Home

Centrale Raad van Beroep, 14-05-2025, ECLI:NL:CRVB:2025:735, 24/1407 ZW

Centrale Raad van Beroep, 14-05-2025, ECLI:NL:CRVB:2025:735, 24/1407 ZW

Gegevens

Instantie
Centrale Raad van Beroep
Datum uitspraak
14 mei 2025
Datum publicatie
16 mei 2025
ECLI
ECLI:NL:CRVB:2025:735
Zaaknummer
24/1407 ZW

Inhoudsindicatie

Eerste ziektedag van de werknemer terecht vastgesteld op 5 maart 2015. De eigenrisicodrager heeft niet aannemelijk gemaakt dat de opgegeven eerste arbeidsongeschiktheidsdag onjuist is.

Uitspraak

24/1407 ZW

Centrale Raad van Beroep

Meervoudige kamer

Uitspraak op het hoger beroep tegen de uitspraak van de rechtbank Rotterdam van 8 mei 2024, 22/4331(aangevallen uitspraak

Partijen:

[appellante B.V.] te [vestigingsplaats] (appellante)

de Raad van bestuur van het Uitvoeringsinstituut werknemersverzekeringen (Uwv)

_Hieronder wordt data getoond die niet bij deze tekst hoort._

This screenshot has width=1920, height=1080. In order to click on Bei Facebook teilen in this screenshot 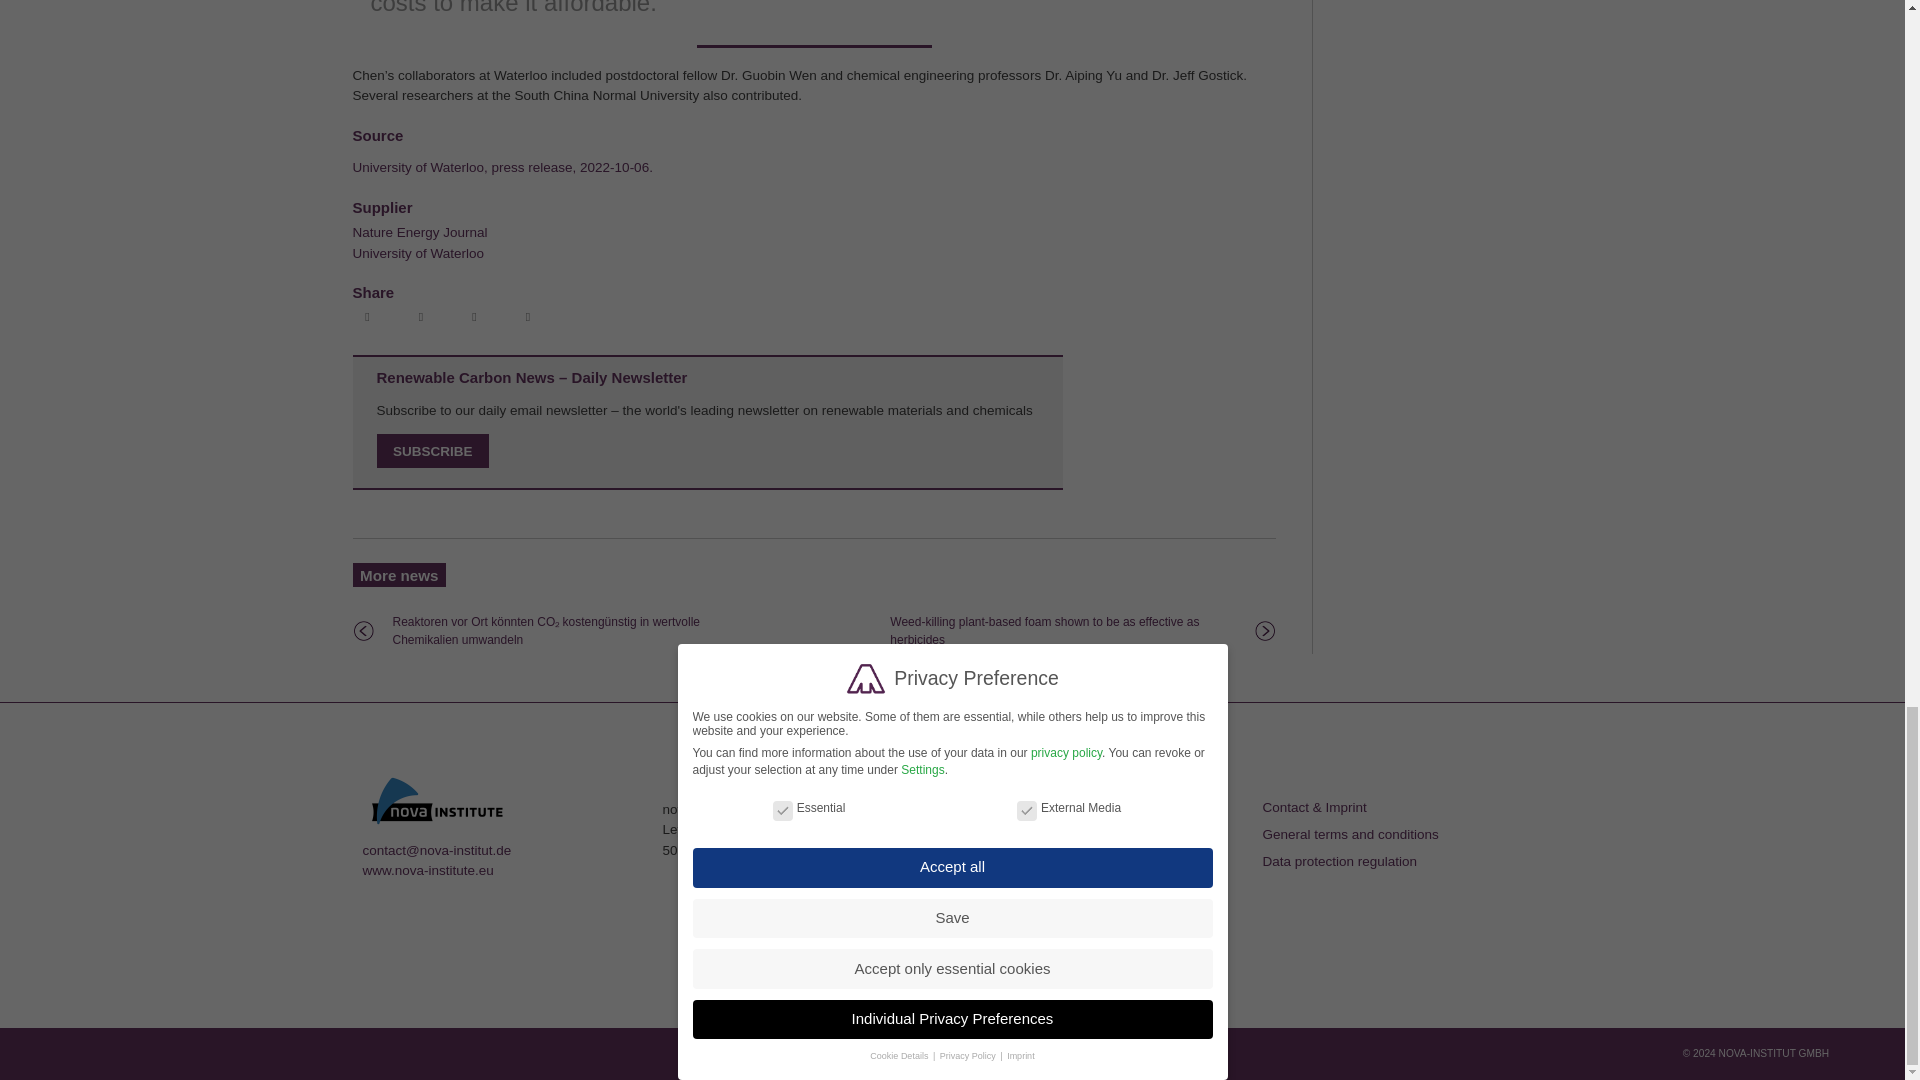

Datum uitspraak: 14 mei 2025

Het gaat in deze zaak om de vraag of het Uwv terecht de eerste ziektedag van de werknemer heeft vastgesteld op 5 maart 2015, zodat de aan hem toegekende uitkering ingevolge de ZW ten laste van appellante als eigenrisicodrager komt. De Raad is van oordeel dat de eigenrisicodrager niet aannemelijk heeft gemaakt dat de opgegeven eerste arbeidsongeschiktheidsdag onjuist is.

PROCESVERLOOP

Namens appellante heeft mr. drs. E.C. Spiering hoger beroep ingesteld en nadere stukken ingediend. Het Uwv heeft een verweerschrift ingediend.

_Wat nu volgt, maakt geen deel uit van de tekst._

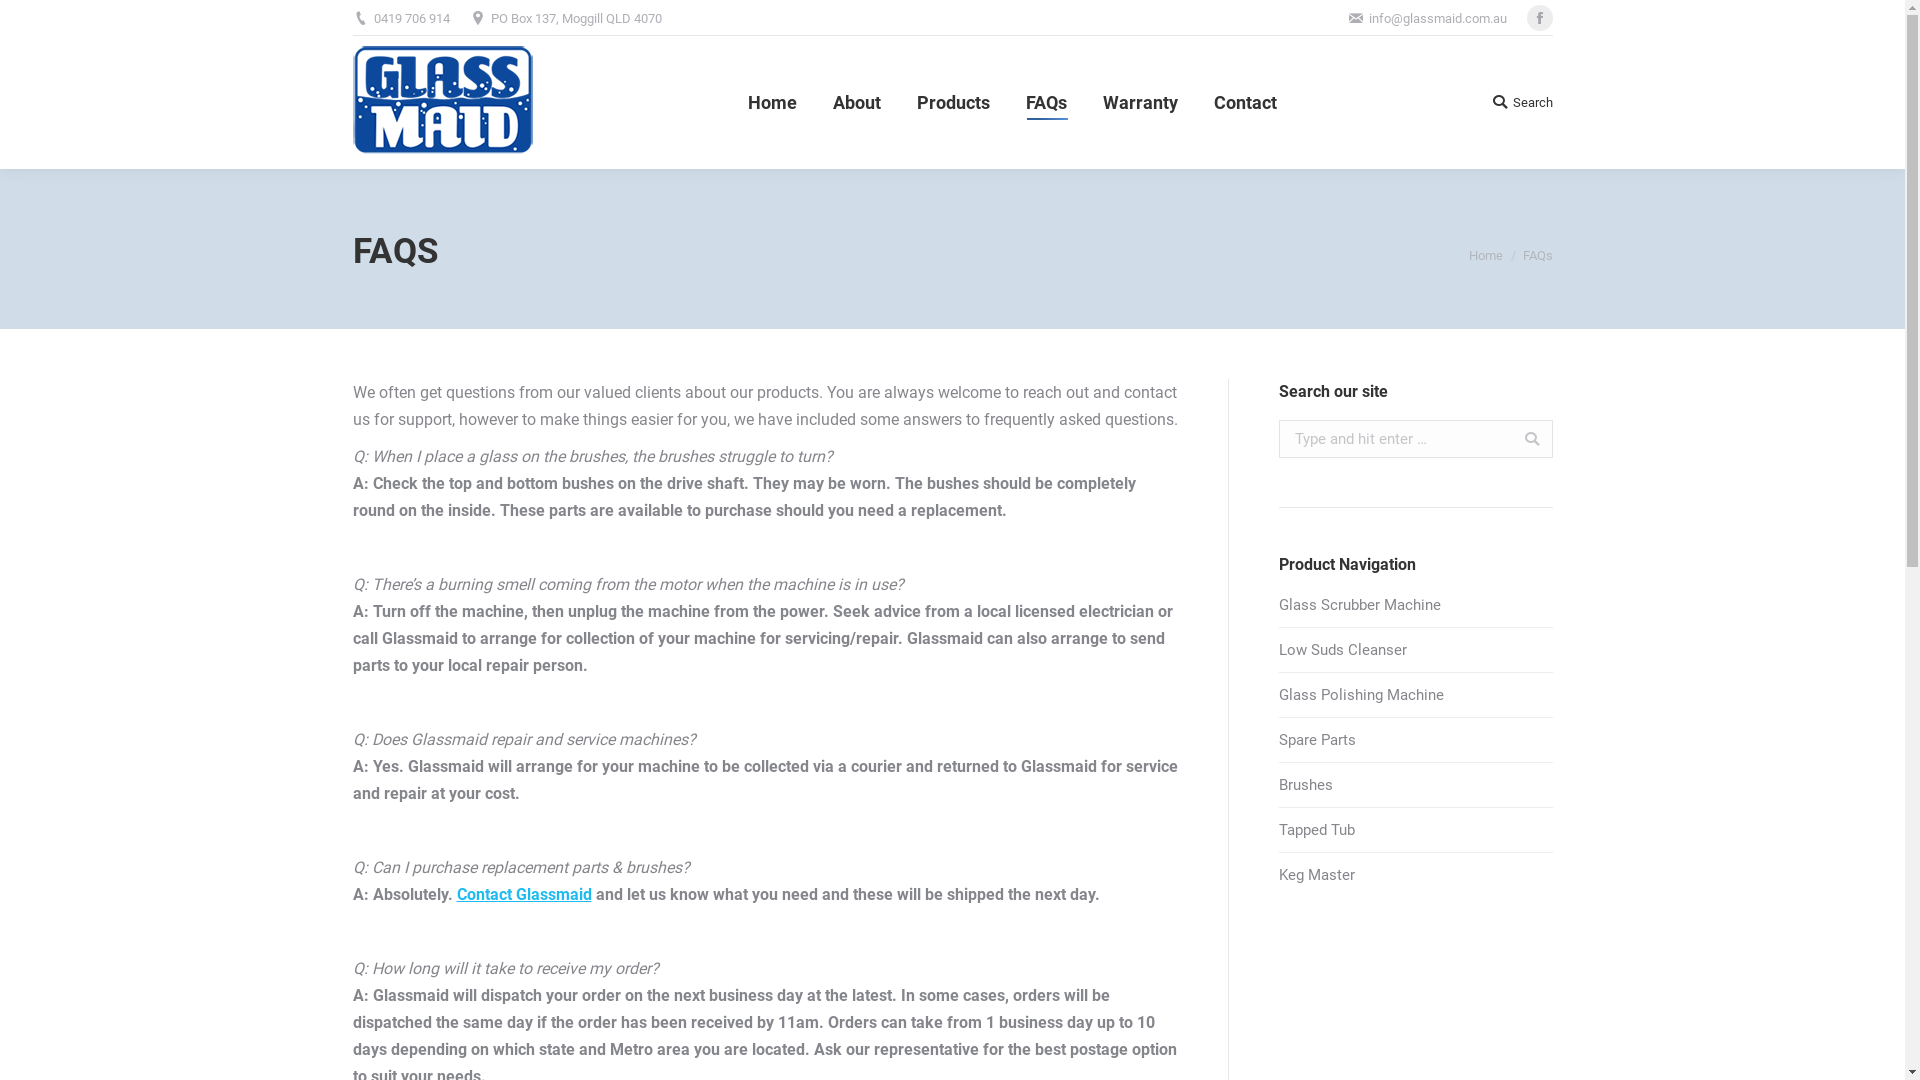 This screenshot has width=1920, height=1080. What do you see at coordinates (1316, 740) in the screenshot?
I see `Spare Parts` at bounding box center [1316, 740].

De Raad heeft de zaak behandeld op een zitting van 2 april 2025. Voor appellante is mr. drs. Spiering verschenen. Het Uwv heeft zich laten vertegenwoordigen door mr. I. Smit.

OVERWEGINGEN

Inleiding

1. Bij de beoordeling van het hoger beroep zijn de volgende feiten en omstandigheden van belang.

1.1.

Appellante is eigenrisicodrager voor de Ziektewet (ZW). Per 2 maart 2015 is [naam werknemer] (werknemer) in dienst gekomen bij appellante op basis van een uitzendovereenkomst Fase 1 zonder uitzendbeding met een looptijd tot 1 november 2015. De werknemer is vanaf maandag 2 maart 2015 tewerkgesteld als broodbakker bij inlener [naam inlener] voor 38 uur per week. Tot die datum ontving de werknemer een uitkering op grond van de Werkloosheidswet (WW). Bij besluit van 4 maart 2015 heeft het Uwv vanwege de uitzendovereenkomst met appellante de WW-uitkering van de werknemer per 2 maart 2015 beëindigd.

1.2.

De werknemer is op zijn eerste werkdag, maandag 2 maart 2015, onderweg naar zijn werk betrokken geraakt bij een verkeersongeluk. Hij heeft die dag en de daaropvolgende dagen nog gewerkt, maar heeft zich op donderdag 5 maart 2015 ziekgemeld. Appellante heeft de werknemer per 5 maart 2015 ziekgemeld bij het Uwv.

1.3.

Appellante heeft haar werknemer 90% van het loon betaald vanaf 2 maart 2015. De werknemer kreeg na het einde van de arbeidsovereenkomst per 1 november 2015 een ZW-uitkering. Als eigenrisicodrager heeft appellante tot 2 maart 2017, 104 weken na de ziekmelding, de ZW-uitkering betaald.

1.4.

Bij besluit van 16 februari 2017 heeft het Uwv geweigerd aan de werknemer een WIA-uitkering toe te kennen per 2 maart 2017. Als gevolg van een verslechterde gezondheidssituatie is per 1 september 2018 alsnog een WIA-uitkering toegekend aan werknemer waarbij de mate van arbeidsongeschiktheid is vastgesteld op 80 tot 100%. De Belastingdienst heeft deze WIA-uitkering in 2021 betrokken bij de berekening van de premie Werkhervattingskas voor appellante, omdat werknemer op zijn eerste arbeidsongeschiktheid in dienstbetrekking stond tot appellante.

1.5.

Bij brief van 20 april 2021 heeft appellante verzocht de betaling van ziekengeld over te nemen op de grond dat de werknemer ziek is geworden vanuit de WW en niet vanuit het dienstverband met appellante. Bij besluit van 6 mei 2022, gehandhaafd bij besluit van 3 augustus 2022 (bestreden besluit), heeft het Uwv laten weten dit verzoek niet inhoudelijk te beoordelen omdat geen sprake is van nieuwe feiten en omstandigheden.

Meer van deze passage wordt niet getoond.